※最終回後パラレルです


 何度もその都度、新しく


   桜恋

 不意に一緒くたにされて別れは突然で、だから忘れられなかったのだと思う。考え方や好みがわかってきた。水面下に抑えつけられていた情欲は唐突で一方的な別れに啼いた。ただの未練だと識っていた。相手から同じだけの感情を得られると信じるほど葛は楽天家ではなかった。自分が好きなだけでいいし墓場まで持っていくつもりだった。独りで想って独りで死ぬ。生まれた時から踏みしめた足場が崩れてこの世界に身を投げた時から崩壊していた葛を新たに立て直した人を経験という踏み台にすることが出来ない。不器用にも程があるし事と次第によっては迷惑なのだ。馬鹿だとも思う。それでも。
 沓脱ぎの履物をつっかけて庭へ出る。俺が一生弔うと決めた男は生還した。ありふれた嫉妬や疑いや諍いを繰り返した。面倒だ腹が立つと思っても、その男と行う全てはまるで不自由で秘密に満ちたあの頃のようで。どこかで葛は安堵や心地よさを感じていた。またこうしてこの男と口が利けるだけで。食事を出来ること。共に寄り添って眠ることが出来ること。思い出すように繰り返す閨でさえも。甘く染みてくる快感はまるで喪失をはらむ。しゃぶるように葛はそれを味わいながら独りで泣いた。歓喜と謝罪を繰り返す。感謝します、ごめんなさい。ざわりとそよいだ風に色がついて葛は桜吹雪のもとに居た。黒土の地面は淡い紅で白く染まり不意に色づいた。盛りを迎える桜の古木は葛さえ掻き消すほど密に花弁を震わせ降らせた。なんの用事か忘れたが葛は何かの折に売られているこの木を見つけて買い求めた。理由はあった。降り注ぐ花弁は、それでも空に開く孔はなく桜色の天井と床がある。桜は古木の方が映える。形が良いし花も咲く。若木は新鮮というより青臭い印象が先立つ種類なのだ。矯めも効く。こうと思う形に矯められるから技量が問われる花材だ。

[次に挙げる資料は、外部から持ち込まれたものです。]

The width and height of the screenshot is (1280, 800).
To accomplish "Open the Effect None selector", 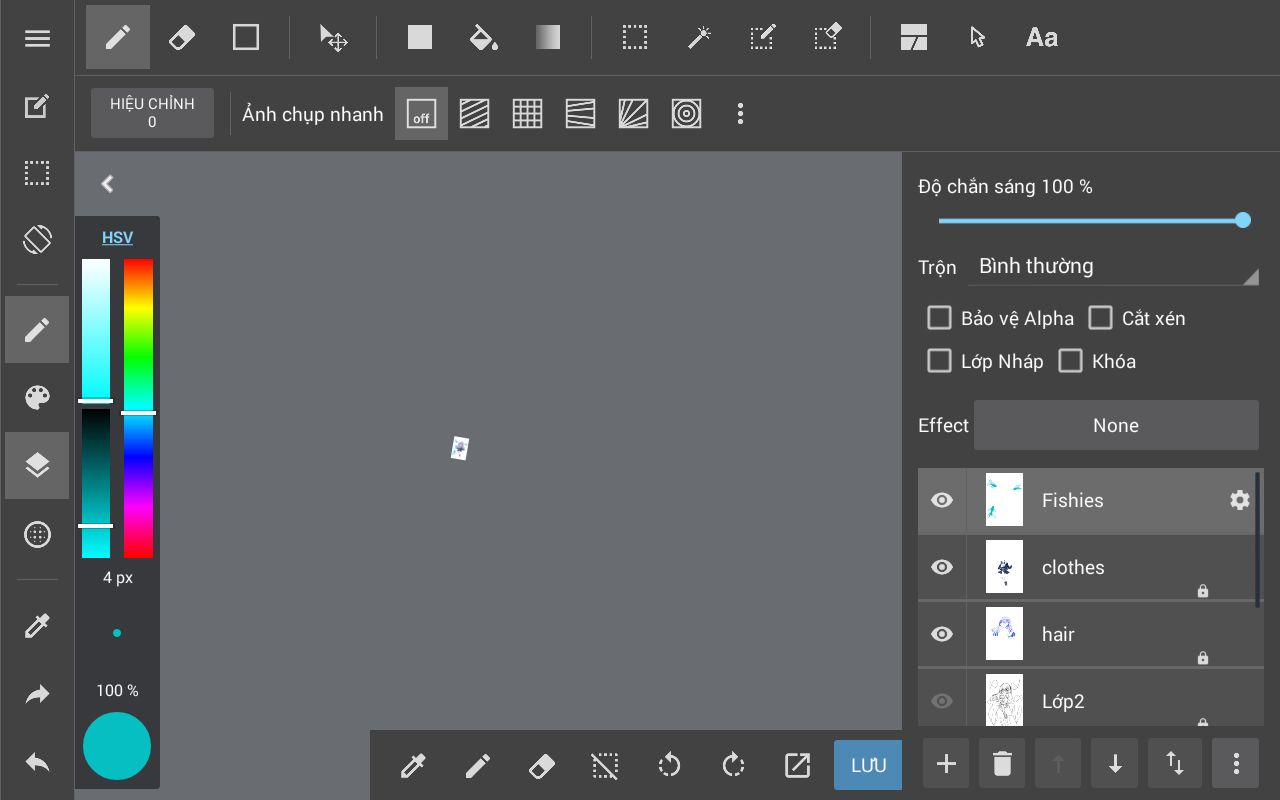I will pos(1116,425).
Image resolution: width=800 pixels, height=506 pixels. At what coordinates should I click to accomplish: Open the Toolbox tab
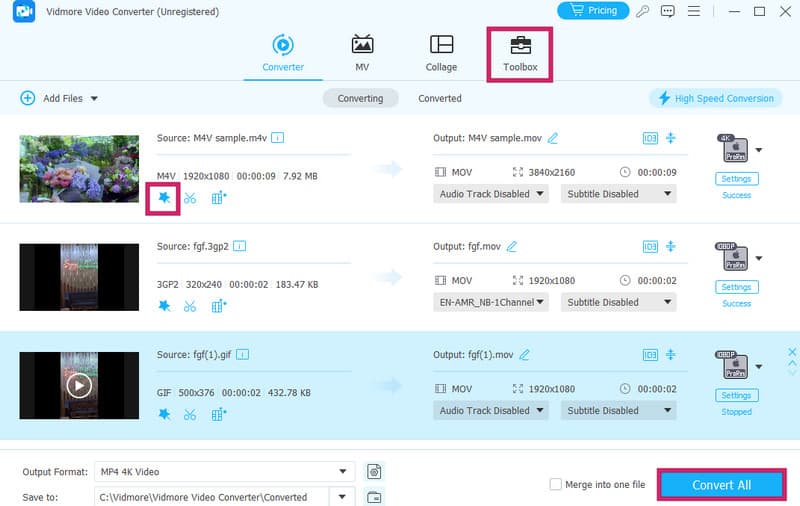click(520, 53)
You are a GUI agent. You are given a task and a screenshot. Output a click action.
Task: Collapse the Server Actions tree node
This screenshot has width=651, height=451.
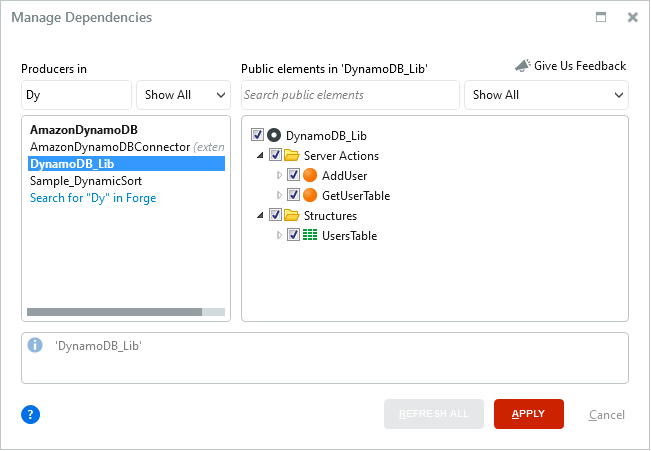[x=261, y=156]
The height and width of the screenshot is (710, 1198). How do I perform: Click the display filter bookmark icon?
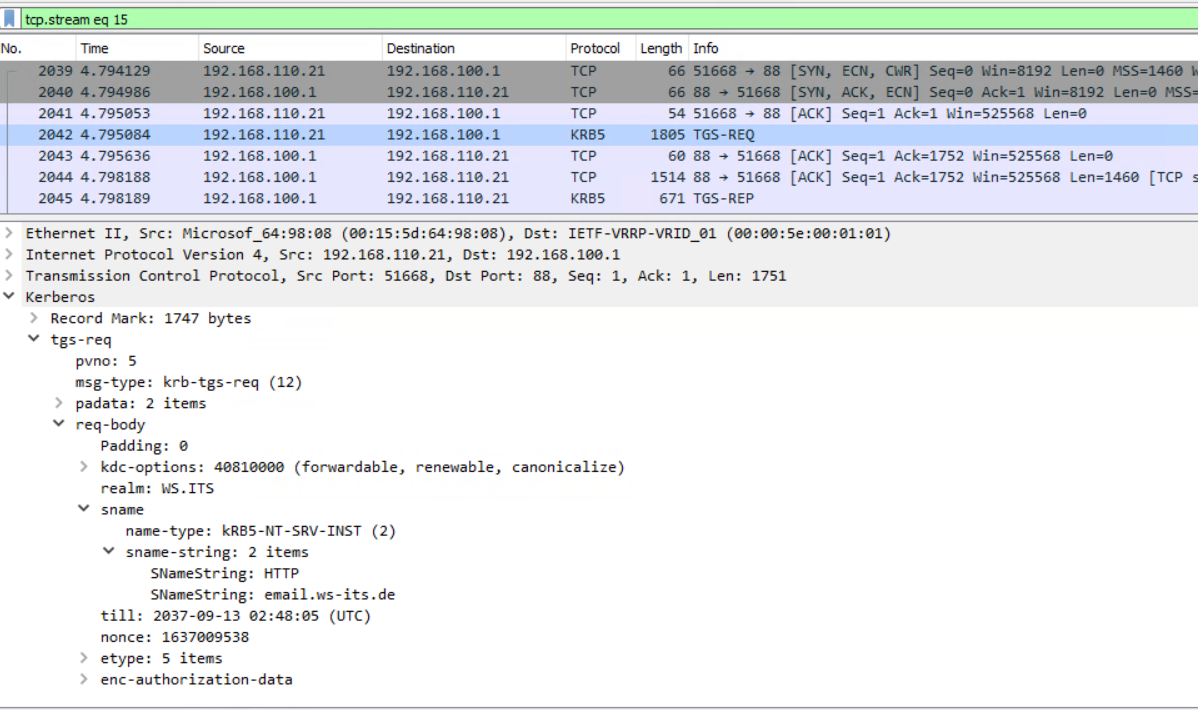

 茫洋と佇む葛に桜が微笑った。楽しそうに笑む口が見えると思ったら葵だった。
「回り込んだの見えてただろ? 気づかなかった?」
幹へもたれてしなやかそうな体躯をそらす。短くて明るめの肉桂色をした髪。うなじを見せるほど短くするのは離れていても変わらなかった。暑くもないのに袖をまくったりシャツの裾を外へ出す。腕時計の盤面の硝子が不意にきらめいた。どうしたの、これ。これ?

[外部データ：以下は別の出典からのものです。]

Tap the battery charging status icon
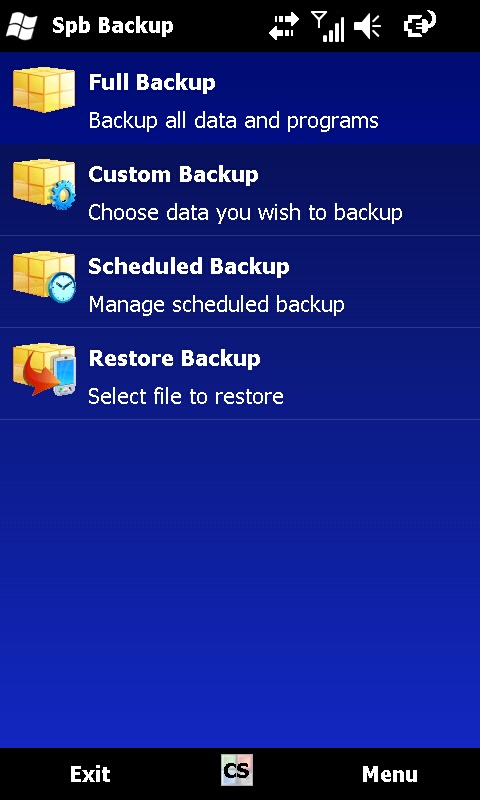Screen dimensions: 480x800 [x=420, y=24]
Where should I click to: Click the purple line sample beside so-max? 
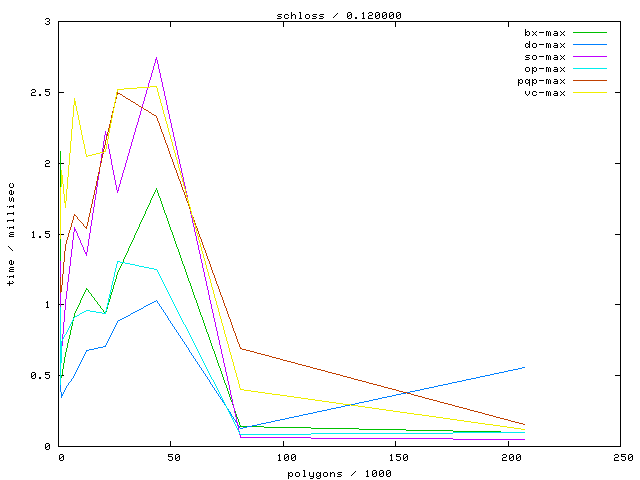590,57
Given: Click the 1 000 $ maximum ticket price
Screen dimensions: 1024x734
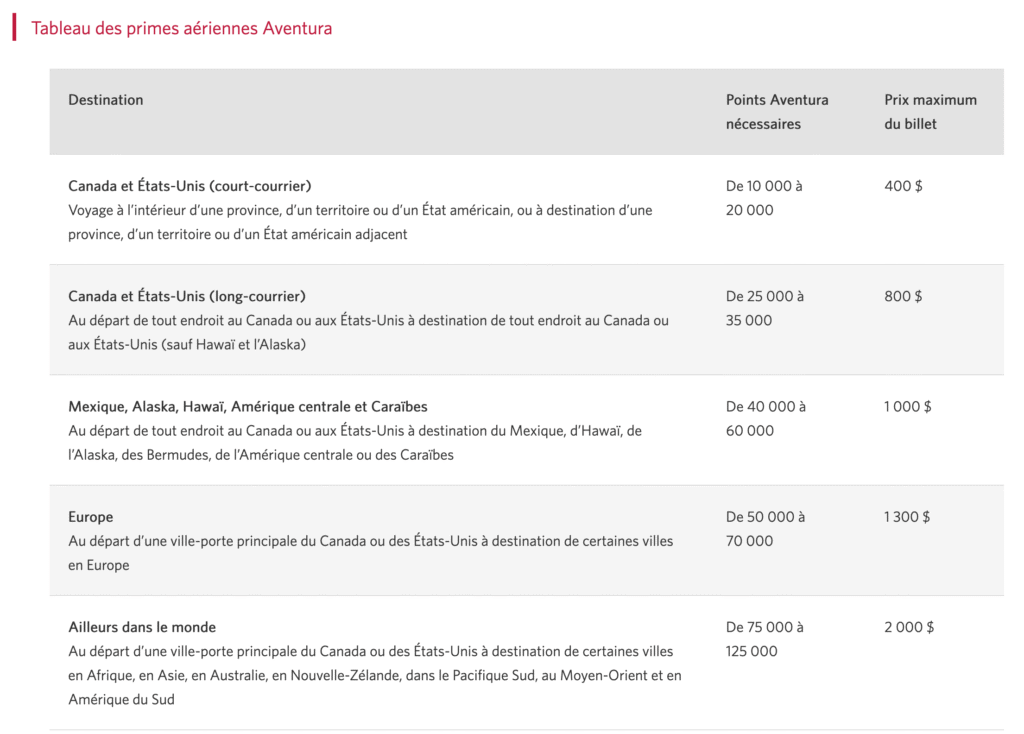Looking at the screenshot, I should coord(907,407).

「この桜だよ。大陸じゃあ見ないと思ったのにこんな古木が植わってるから驚いたよ」
「植えた」
見れば判るよ。随分確り根を張ってるな。葵の靴先がトントンと張り詰めた太い根をつつく。
 一方的な出会いと別れと再会を、葛はこの葵を相手に辛酸を嘗めるごとく骨身にしみた。真っ当ではない組織に雇われ、実力と特殊能力の証明と顔合わせを兼ねた初仕事。面識はおろか予備知識さえなく同居を申し付けられ、なおかつ不自然さはないようにと厳命された。取り繕いとして葵と葛は写真館の共同経営という地位とくくりで大陸に居座って任務をこなした。相手が住処を空けることさえ頻繁で、横のつながりは嫌われたから素性さえよく知らない。互いの特殊な能力だけは思い知った。葵は使用を躊躇わないし、実戦では使わざるをえないこともままあった。いつのまにか生まれていた感情はひどく勁く二人を結んだ。ぎりぎりの線を保っていた組織と任務と仕事は崩壊し、二人は所属母体を喪失した。爆散が目前に迫った機体の中で、瞬間的な移動ができる葛が逃げようと言った。葵はあっさりとそれを拒んだ。機体は恐ろしく危険で甚大な凶器をはらんでいた。物理的に遠距離へ物を弾き飛ばす能力を持つ葵が、オレがこれを遠くに飛ばすと決めた。躊躇した葛を突き放した葵と、それきりだった。木々をかき分けて地面へ焦げ跡を残す機体の破片の中を葛は這った。肉の焼けた臭いはなかった。死体に出会わない幸運と生きてるかもしれない希望は、同時に短く長い沈黙と辛抱を葛に強いた。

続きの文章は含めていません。